Jika kita tarik di dunia nyata misalnya, kata halal, haram, bid'ah, dan lain-lain yang notabene ialah khazanah (sumber keilmuan) hukum Islam yang sekarang seolah berkonotasi negatif karena pada nyatanya kata-kata itu digunakan dalam konteks yang terkesan negatif. Seperti menyalahkan, men"sesat"kan dan menyesatkan pihak lain, atau bahkan provokasi.
Hal ini tentunya sangat berbahaya dan sensitif karena berhubungan dengan agama. Selain itu, pergeseran konotasi tersebut sepertinya tidak senada dengan visi agama Islam yang menebar rahmat untuk seluruh alam.
Saya lebih adem dan dalam hal ini setuju dengan para pendakwah zaman dahulu yang mempromosikan hukum-hukum fikih itu dalam terjemahan bahasa Jawa yang lebih santun dan sesuai dengan kultur masyarakat lokal. Dalam hal ini para sesepuh dulu hanya merubah bahasa tanpa ada perubahan konsep dalam Islam. Salah satu hasil produk pemikiran mendalam mereka itu ialah kata "ora elok" (makna terjemah yang paling dekat dalam Bahasa Indonesia adalah tidak etis atau tidak sopan atau tidak pantas) yang sepadan dengan hukum "makruh". Saat mengatakan rokok itu makruh, kita tinggal bilang saja bahwa "jangan merokok, ora elok nang!".

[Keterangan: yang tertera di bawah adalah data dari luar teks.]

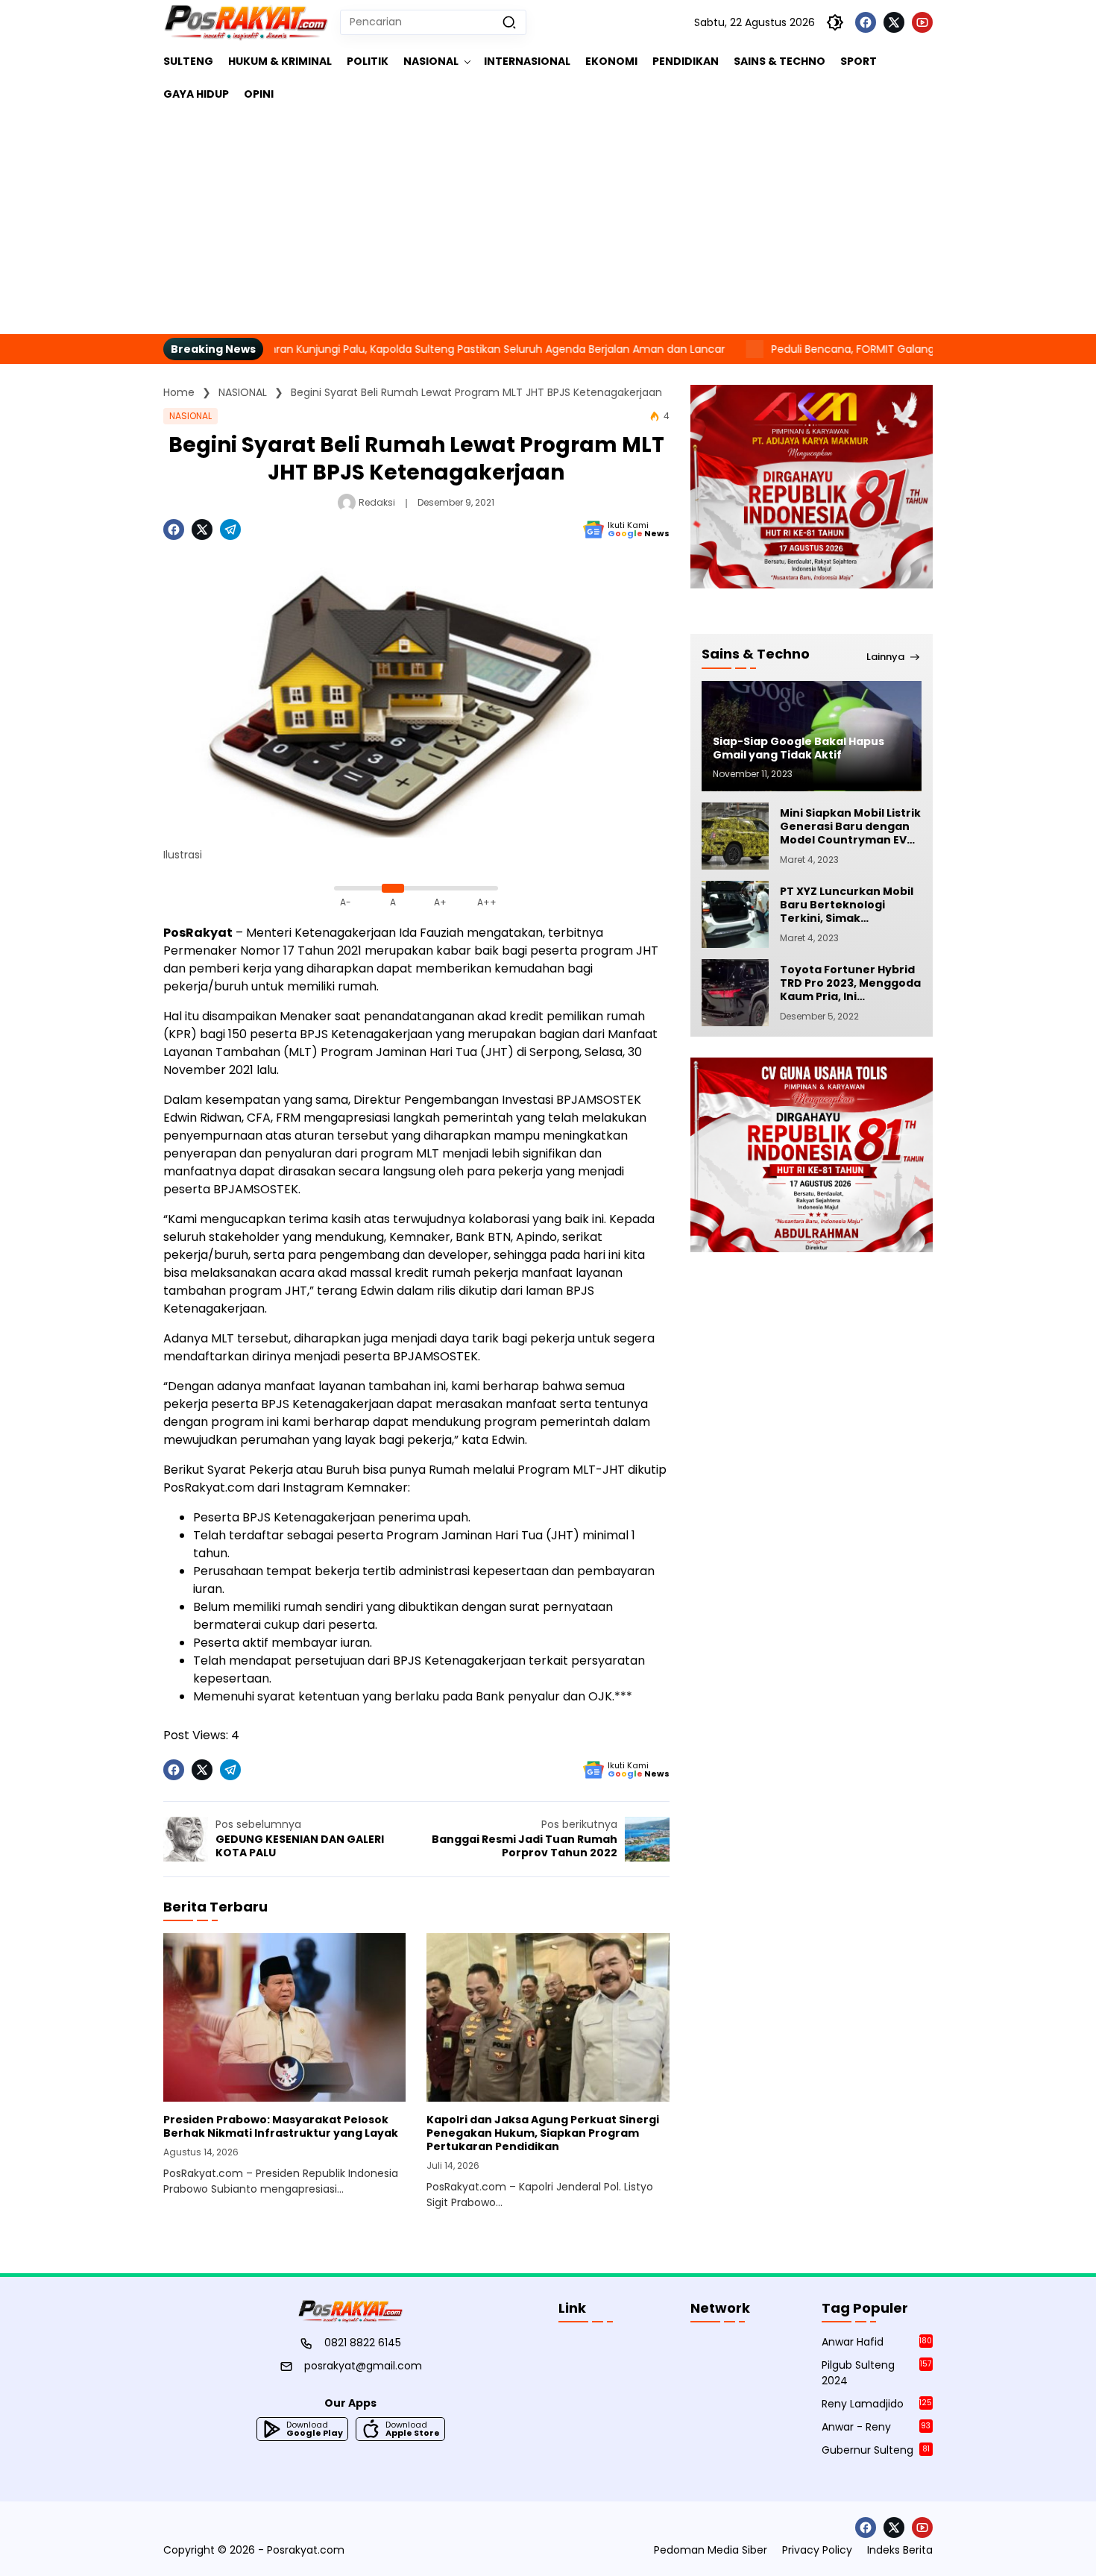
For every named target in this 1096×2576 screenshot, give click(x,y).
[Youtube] (922, 22)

Ungkapan yang demikian sepertinya lebih mengena dalam tujuan mengingatkan pada orang lain. Serta terasa lebih adem. Selain itu konsep kemakruhan rokok itu juga tak ada yang tereleminasi. Dengan ora eloknya rokok, perokok bisa memilih, mau lanjut rokok ndak papa, artinya tidak berdosa atau meninggalkan rokok dengam keuntungan mendapat keutamaannya berupa pahala.
Silahkan saja kita merajut istilah-iatilah fikih itu dalam bahasa jawa untuk pendakwahan agama yang damai lalu kita mulai promosikan pada masyarakat supaya mereka setuju. Karena salah satu sifat bahasa pula ialah ada semacam kesepakatan dalam diri masyarakat.

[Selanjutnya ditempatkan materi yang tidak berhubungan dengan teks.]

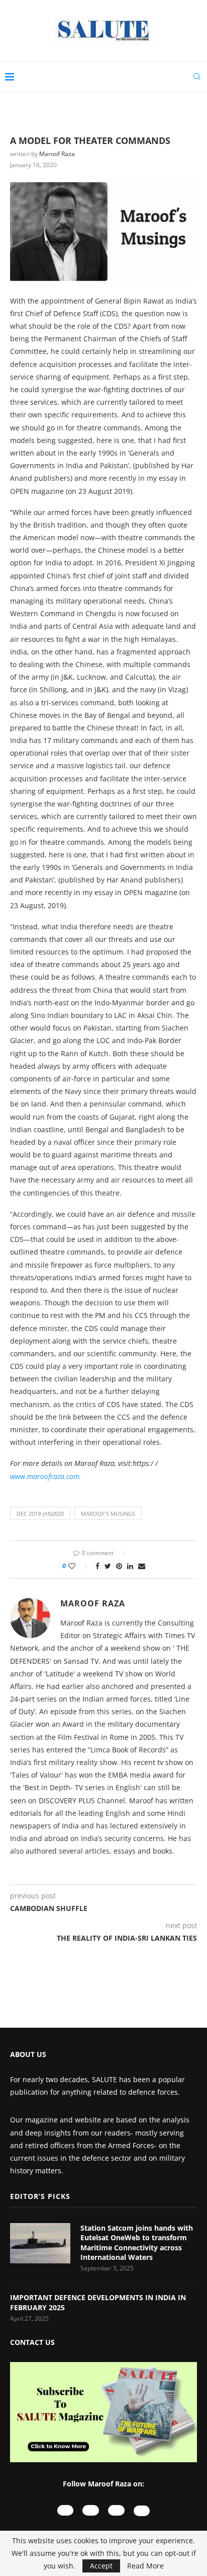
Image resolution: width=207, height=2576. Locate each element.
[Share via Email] (141, 1566)
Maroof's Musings (108, 1513)
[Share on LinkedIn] (130, 1566)
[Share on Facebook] (97, 1566)
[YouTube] (65, 2510)
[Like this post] (78, 1566)
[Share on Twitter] (108, 1566)
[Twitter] (142, 2511)
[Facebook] (116, 2510)
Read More (145, 2565)
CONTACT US (32, 2342)
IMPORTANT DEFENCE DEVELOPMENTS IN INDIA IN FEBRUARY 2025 (98, 2302)
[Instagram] (90, 2510)
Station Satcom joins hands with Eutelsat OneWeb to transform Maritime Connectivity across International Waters (136, 2242)
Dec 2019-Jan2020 (40, 1513)
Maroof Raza (57, 154)
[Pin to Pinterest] (119, 1566)
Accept (101, 2565)
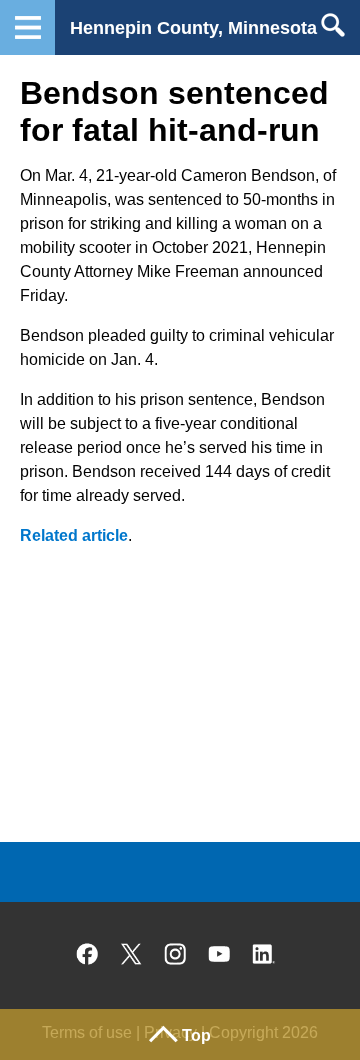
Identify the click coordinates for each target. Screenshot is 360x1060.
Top (196, 1035)
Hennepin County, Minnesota (193, 28)
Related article (74, 535)
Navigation (27, 27)
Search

Penulis sendiri mengusulkan beberapa istilah itu:
1. Wajib : Kudu (harus)
2. Halal : Enak (nikmat)
3. Haram : ora ntuk (tidak boleh)
4. Makruh : ora elok (tidak etis, tidak sopan, tidak pantas)

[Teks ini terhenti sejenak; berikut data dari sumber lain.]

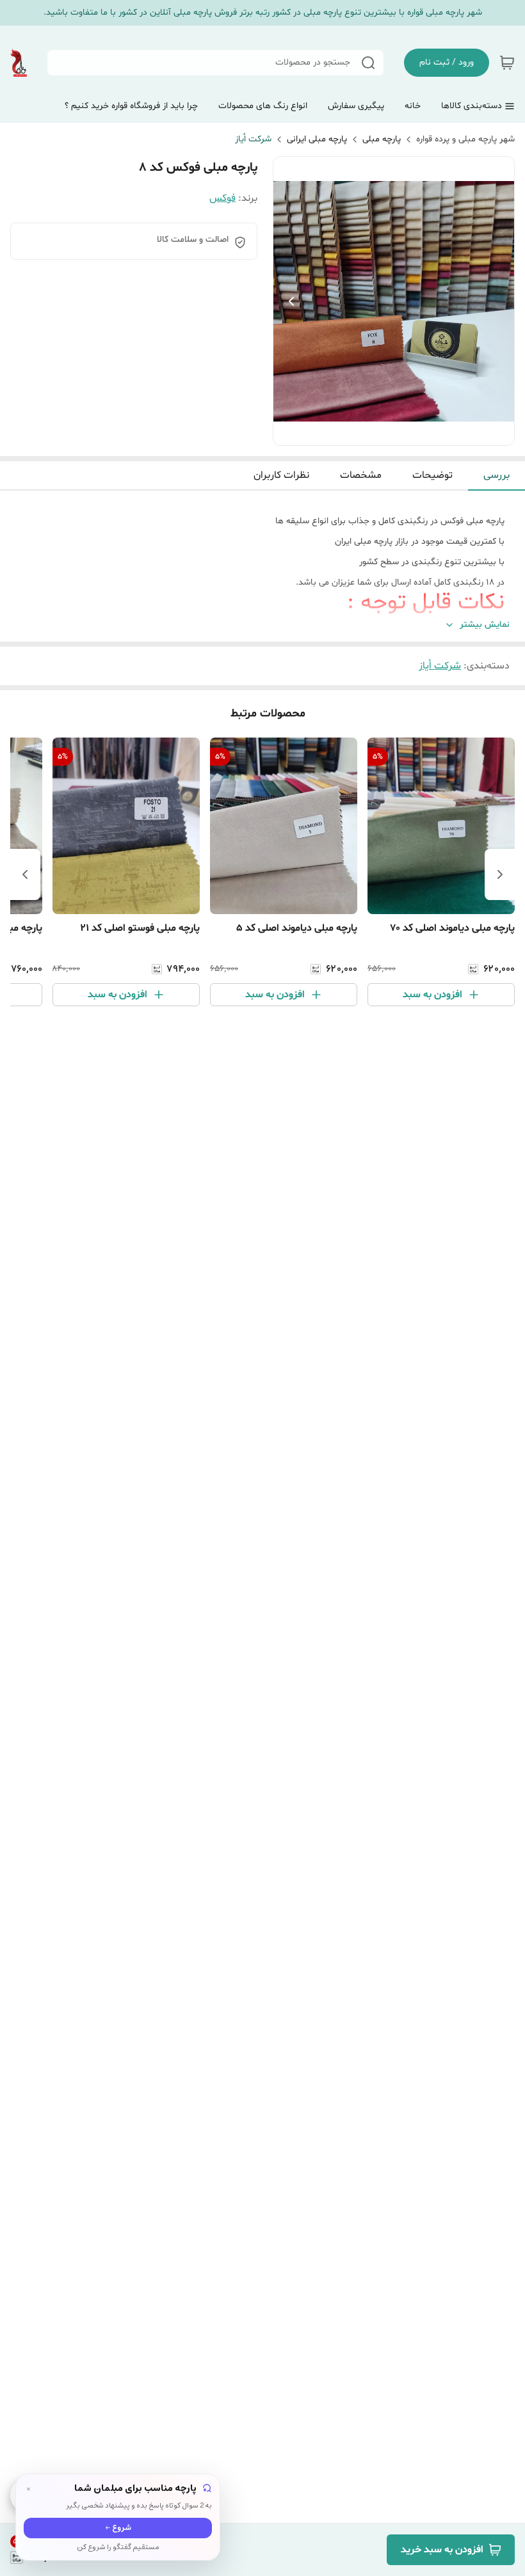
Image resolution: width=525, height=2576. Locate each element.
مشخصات (361, 475)
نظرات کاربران (281, 475)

5. Sunah : ka-anjurake (dianjurkan)
6. Mubah : dimanggake (dibolehkan)
1. Wajib : Kudu (harus)
2. Halal : Enak (nikmat)
3. Haram : ora ntuk (tidak boleh)
4. Makruh : ora elok (tidak etis, tidak sopan, tidak pantas)
5. Sunah : ka-anjurake (dianjurkan)
6. Mubah : dimanggake (dibolehkan)
Bagaimana? Aneh bukan? Monggo anda silahkan merangkainya. Heheπππ
NB: tulisan ini hanya sekedar opini penulis yang (tak) patut untuk dijadikan referensi!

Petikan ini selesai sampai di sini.